Why 'Harry Potter And The Cursed Child' Disappointed A Lifelong Harry Potter Fan

'Cursed Child' read like a work of fan fiction, and not even a good one.
08/04/2016 12:37 am ET Updated Aug 04, 2016

Like many people of my generation, I grew up with Harry Potter. The series has a hallowed place on my bookshelf, I listened to the books on tape, and I remember anxiously awaiting the release of the latest movie or book. Despite my zeal for all things Harry Potter, I was disappointed by Harry Potter and the Cursed Child.

While I enjoyed the evolved relationships between characters and being able to, once more, immerse myself in the world of J.K. Rowling, I found some of the plot points a bit far-fetched. I felt like that Jack Thorne had tried to cram in as many references to the original series in order to both stitch together this new story and to appease longtime fans.

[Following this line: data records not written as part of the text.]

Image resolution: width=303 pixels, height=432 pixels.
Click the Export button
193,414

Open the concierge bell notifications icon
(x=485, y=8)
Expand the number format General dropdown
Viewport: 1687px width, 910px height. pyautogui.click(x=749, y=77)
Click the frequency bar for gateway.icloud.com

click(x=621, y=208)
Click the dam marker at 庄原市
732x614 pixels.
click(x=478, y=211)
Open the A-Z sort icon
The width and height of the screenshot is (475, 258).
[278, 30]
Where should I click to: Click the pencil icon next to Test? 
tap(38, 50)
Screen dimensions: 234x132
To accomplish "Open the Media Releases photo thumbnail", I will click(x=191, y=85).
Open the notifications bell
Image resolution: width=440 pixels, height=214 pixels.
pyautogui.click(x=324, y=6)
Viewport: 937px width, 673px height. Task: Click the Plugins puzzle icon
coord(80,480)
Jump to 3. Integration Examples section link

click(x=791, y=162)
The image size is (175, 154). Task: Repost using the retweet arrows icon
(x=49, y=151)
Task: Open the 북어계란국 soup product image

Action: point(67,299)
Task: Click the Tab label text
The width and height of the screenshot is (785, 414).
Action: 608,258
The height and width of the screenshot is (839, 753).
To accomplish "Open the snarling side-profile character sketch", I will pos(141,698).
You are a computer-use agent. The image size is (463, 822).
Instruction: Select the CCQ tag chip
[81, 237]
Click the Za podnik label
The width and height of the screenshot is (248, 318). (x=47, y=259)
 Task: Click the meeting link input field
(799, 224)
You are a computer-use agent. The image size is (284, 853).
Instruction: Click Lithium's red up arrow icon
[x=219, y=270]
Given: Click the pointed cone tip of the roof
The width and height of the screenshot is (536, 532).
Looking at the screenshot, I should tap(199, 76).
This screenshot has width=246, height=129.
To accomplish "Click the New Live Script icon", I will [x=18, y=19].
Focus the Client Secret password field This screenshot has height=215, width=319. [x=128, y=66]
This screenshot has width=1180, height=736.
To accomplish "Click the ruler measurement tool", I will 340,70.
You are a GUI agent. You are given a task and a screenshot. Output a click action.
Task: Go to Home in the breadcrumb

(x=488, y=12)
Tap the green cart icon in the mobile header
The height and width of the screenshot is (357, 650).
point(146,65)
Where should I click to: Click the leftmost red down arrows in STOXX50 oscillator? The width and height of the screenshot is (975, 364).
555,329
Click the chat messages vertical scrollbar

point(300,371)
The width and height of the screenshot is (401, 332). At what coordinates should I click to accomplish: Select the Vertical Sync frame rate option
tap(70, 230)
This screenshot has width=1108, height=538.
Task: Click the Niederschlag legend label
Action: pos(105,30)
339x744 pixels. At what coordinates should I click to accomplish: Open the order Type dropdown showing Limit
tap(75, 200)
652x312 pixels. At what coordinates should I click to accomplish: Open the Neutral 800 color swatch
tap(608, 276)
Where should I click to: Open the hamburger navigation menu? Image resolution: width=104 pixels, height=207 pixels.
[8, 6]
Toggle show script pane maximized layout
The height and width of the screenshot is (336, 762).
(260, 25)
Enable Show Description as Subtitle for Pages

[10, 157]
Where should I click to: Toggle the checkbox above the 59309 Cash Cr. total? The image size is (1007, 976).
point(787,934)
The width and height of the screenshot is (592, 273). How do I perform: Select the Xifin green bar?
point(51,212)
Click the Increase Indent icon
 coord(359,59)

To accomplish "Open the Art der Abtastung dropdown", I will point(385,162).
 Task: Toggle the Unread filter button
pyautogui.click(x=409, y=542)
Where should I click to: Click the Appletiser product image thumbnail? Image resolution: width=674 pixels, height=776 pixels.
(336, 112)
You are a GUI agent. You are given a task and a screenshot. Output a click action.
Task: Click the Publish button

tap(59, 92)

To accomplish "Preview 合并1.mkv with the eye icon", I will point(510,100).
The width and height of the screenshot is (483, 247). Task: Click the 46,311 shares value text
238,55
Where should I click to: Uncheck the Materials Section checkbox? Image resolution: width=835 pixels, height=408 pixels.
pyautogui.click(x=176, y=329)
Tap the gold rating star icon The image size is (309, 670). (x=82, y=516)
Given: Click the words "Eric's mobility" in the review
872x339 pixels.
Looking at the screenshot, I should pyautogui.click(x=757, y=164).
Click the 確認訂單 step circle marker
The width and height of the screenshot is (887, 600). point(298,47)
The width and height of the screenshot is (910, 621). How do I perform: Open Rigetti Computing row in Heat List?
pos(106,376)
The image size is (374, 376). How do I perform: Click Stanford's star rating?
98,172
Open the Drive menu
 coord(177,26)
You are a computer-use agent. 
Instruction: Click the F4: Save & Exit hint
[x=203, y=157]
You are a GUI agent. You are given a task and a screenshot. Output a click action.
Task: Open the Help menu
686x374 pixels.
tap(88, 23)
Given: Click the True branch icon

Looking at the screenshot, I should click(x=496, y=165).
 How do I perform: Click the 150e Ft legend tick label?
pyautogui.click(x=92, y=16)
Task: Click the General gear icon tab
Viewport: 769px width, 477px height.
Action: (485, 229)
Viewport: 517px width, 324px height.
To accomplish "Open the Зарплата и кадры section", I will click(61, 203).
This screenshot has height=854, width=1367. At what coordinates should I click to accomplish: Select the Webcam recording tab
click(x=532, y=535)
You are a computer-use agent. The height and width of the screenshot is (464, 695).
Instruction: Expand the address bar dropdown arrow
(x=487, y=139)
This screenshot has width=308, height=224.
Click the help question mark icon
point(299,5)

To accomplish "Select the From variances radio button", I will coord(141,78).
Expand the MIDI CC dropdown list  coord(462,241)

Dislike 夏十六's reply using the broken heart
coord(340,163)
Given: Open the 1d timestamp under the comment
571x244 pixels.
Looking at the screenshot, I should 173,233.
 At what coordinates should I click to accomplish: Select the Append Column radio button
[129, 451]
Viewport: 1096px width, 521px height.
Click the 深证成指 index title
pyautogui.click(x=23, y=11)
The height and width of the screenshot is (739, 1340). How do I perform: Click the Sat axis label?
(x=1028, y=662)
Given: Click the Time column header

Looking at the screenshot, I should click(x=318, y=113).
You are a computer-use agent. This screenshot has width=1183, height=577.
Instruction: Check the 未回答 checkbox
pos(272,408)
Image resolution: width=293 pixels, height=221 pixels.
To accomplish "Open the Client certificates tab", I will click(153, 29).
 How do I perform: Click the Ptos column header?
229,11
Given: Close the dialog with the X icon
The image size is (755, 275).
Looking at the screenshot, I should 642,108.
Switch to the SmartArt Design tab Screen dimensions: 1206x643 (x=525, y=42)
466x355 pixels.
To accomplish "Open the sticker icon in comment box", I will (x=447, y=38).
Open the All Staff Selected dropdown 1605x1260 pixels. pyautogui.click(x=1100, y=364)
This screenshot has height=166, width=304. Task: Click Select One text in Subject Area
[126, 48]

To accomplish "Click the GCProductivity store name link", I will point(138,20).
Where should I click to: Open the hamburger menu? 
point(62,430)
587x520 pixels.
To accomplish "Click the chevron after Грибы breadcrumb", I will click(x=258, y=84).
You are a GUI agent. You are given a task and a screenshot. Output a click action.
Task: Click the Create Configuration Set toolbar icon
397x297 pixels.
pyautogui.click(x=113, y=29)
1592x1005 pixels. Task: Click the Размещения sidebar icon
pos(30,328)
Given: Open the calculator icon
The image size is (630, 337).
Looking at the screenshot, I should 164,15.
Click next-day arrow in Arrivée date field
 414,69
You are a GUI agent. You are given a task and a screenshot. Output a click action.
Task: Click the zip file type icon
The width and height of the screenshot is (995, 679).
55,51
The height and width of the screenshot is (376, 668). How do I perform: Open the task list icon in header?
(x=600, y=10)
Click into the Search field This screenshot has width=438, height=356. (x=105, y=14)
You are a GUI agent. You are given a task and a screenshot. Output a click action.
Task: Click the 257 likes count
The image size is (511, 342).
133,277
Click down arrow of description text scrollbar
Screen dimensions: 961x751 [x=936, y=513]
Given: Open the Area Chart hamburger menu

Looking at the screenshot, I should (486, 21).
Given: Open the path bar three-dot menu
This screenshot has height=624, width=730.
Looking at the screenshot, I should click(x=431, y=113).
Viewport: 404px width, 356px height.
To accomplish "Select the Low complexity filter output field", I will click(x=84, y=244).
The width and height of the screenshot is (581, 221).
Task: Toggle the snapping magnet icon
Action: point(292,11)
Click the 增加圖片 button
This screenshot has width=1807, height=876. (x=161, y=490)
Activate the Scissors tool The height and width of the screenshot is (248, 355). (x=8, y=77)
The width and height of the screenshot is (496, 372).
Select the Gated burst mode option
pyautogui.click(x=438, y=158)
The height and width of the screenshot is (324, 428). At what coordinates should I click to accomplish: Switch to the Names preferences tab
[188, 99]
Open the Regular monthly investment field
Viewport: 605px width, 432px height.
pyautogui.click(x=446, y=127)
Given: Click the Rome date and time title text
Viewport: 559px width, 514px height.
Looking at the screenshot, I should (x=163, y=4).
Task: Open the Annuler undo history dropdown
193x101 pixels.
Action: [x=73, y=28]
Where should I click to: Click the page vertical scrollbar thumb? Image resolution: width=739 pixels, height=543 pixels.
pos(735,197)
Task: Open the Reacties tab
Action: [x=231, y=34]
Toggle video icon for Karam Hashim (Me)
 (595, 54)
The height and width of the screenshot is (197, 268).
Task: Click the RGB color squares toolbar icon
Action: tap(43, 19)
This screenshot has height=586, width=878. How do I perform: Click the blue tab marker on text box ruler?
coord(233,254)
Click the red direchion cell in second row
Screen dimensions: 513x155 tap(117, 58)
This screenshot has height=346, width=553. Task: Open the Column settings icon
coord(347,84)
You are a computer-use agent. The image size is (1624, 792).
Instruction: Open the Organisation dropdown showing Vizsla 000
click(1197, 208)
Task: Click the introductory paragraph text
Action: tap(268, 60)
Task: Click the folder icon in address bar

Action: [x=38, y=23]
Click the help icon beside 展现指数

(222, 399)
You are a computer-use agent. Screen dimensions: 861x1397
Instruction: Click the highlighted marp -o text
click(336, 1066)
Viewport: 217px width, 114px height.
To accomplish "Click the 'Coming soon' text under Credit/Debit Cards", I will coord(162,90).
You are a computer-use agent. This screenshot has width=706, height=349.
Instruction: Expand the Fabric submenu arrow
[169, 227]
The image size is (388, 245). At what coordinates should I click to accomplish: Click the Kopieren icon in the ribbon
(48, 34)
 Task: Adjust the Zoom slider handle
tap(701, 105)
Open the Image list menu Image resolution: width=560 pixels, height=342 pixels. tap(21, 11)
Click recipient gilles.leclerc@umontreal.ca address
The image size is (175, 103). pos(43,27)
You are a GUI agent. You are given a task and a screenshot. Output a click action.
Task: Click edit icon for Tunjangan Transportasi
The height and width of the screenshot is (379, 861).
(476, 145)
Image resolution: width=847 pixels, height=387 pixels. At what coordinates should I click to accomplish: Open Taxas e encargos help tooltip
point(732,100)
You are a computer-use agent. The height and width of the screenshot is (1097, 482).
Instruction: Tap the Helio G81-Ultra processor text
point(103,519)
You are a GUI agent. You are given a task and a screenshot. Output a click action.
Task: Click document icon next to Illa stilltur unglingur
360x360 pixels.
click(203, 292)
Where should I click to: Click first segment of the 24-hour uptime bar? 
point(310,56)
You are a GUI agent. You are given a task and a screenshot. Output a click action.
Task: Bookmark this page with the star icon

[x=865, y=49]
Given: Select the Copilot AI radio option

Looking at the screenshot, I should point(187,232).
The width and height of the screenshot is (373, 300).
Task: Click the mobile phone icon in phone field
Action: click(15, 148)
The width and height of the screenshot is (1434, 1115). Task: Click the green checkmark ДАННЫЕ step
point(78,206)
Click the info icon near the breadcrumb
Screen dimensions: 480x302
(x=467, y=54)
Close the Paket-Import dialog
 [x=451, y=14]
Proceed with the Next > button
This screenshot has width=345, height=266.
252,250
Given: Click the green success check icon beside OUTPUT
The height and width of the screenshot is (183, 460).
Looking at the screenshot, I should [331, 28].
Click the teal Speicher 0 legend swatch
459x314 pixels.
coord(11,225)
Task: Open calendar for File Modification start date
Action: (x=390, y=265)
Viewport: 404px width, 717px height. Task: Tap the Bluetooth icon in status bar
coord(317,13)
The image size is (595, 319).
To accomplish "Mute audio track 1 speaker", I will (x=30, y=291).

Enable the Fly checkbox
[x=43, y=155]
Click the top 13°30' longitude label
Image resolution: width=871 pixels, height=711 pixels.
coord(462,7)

This play did not have the same magic of the original books; yes, I know, it was not written by J.K. Rowling, but it still had her approval. I was ecstatic to hear about the release of the script. It has been five years since the last movie was released and nine years since the last book was released. Between then and now, fans have only had Pottermore, fan fiction, and nuggets of information from J.K. Rowling’s twitter account.

Christmas circa age 6, holding the 4th Harry Potter book on cassette tape. 
Diane Lanevi
Christmas circa age 6, holding the 4th Harry Potter book on cassette tape. 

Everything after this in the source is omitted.